“What’s this?” quoth Oliver at last, hoarsely.

Lionel dropped his eyes, unable longer to meet a glance that was becoming terrible.

“He would have it,” he growled almost sullenly, answering the reproach that was written in every line of his brother’s taut body. “I had warned him not to cross my path. But to-night I think some madness had seized upon him. He affronted me, Noll; he said things which it was beyond human power to endure, and....” He shrugged to complete his sentence.

“Well, well,” said Oliver in a small voice. “First let us tend this wound of yours.”

“Do not call Nick,” was the other’s swift admonition. “Don’t you see, Noll?” he explained in answer to the inquiry of his brother’s stare, “don’t you see that we fought there almost in the dark and without witnesses. It....” he swallowed, “it will be called murder, fair fight though it was; and should it be discovered that it was I....” He shivered and his glance grew wild; his lips twitched.

“I see,” said Oliver, who understood at last, and he added bitterly: “You fool!”
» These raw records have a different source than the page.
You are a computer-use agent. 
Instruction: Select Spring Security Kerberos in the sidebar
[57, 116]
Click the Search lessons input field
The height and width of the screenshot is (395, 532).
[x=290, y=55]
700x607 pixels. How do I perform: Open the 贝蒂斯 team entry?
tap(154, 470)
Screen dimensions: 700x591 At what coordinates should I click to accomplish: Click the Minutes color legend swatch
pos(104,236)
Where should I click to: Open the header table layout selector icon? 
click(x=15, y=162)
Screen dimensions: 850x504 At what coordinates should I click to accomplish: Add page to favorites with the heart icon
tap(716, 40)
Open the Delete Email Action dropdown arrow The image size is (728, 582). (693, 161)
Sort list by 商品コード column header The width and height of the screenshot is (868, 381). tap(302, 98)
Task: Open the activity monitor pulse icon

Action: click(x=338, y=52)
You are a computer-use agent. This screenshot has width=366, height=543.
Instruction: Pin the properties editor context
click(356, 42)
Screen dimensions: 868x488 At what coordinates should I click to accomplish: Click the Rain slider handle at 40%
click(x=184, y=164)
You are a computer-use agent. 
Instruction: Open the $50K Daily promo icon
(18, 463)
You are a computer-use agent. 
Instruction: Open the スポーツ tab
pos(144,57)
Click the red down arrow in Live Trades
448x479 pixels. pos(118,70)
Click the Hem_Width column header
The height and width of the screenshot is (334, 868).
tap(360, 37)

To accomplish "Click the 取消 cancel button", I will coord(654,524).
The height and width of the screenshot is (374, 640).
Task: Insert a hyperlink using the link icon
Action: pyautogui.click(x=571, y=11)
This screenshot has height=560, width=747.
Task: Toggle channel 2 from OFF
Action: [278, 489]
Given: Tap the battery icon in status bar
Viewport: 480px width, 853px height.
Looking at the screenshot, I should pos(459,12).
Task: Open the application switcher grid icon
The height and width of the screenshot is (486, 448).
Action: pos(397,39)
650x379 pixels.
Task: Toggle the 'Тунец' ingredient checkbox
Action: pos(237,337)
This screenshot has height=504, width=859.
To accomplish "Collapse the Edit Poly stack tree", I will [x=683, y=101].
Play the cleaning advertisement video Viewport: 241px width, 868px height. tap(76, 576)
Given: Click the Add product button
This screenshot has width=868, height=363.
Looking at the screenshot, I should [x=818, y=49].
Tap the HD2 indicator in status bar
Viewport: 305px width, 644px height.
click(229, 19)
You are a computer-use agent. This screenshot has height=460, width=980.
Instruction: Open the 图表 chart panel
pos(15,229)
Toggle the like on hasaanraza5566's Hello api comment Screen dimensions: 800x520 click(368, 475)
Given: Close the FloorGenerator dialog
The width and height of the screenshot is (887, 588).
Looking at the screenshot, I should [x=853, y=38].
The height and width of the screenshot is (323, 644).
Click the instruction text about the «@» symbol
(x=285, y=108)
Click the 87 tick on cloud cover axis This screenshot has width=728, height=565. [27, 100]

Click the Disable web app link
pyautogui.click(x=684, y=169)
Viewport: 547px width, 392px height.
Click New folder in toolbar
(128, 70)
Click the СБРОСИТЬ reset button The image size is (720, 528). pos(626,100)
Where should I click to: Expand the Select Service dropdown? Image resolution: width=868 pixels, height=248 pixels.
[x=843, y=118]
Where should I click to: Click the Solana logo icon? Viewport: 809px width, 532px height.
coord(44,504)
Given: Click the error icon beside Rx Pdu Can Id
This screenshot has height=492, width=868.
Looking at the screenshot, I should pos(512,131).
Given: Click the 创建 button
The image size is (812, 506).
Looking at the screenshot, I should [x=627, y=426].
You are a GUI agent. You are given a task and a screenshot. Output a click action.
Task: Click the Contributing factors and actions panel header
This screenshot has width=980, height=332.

“I had no choice,” protested Lionel. “He came at me with his drawn sword. Indeed, I think he was half-drunk. I warned him of what must happen to the other did either of us fall, but he bade me not concern myself with the fear of any such consequences to himself. He was full of foul words of me and you and all whoever bore our name. He struck me with the flat of his blade and threatened to run me through as I stood unless I drew to defend myself. What choice had I? I did not mean to kill him—as God’s my witness, I did not, Noll.”

Without a word Oliver turned to a side-table, where stood a metal basin and ewer. He poured water, then came in the same silence to treat his brother’s wound. The tale that Lionel told made blame impossible, at least from Oliver. He had but to recall the mood in which he himself had ridden after Peter Godolphin; he had but to remember, that only the consideration of Rosamund—only, indeed, the consideration of his future—had set a curb upon his own bloodthirsty humour.

When he had washed the wound he fetched some table linen from a press and ripped it into strips with his dagger; he threaded out one of these and made a preliminary crisscross of the threads across the lips of the wound—for the blade had gone right through the muscles of the breast, grazing the ribs; these threads would help the formation of a clot. Then with the infinite skill and cunning acquired in the course of his rovings he proceeded to the bandaging.

That done, he opened the window and flung out the blood-tinted water. The cloths with which he had mopped the wound and all other similar evidences of the treatment he cast upon the fire. He must remove all traces even from the eyes of Nicholas. He had the most implicit trust in the old servant’s fidelity. But the matter was too grave to permit of the slightest risk. He realized fully the justice of Lionel’s fears that however fair the fight might have been, a thing done thus in secret must be accounted murder by the law.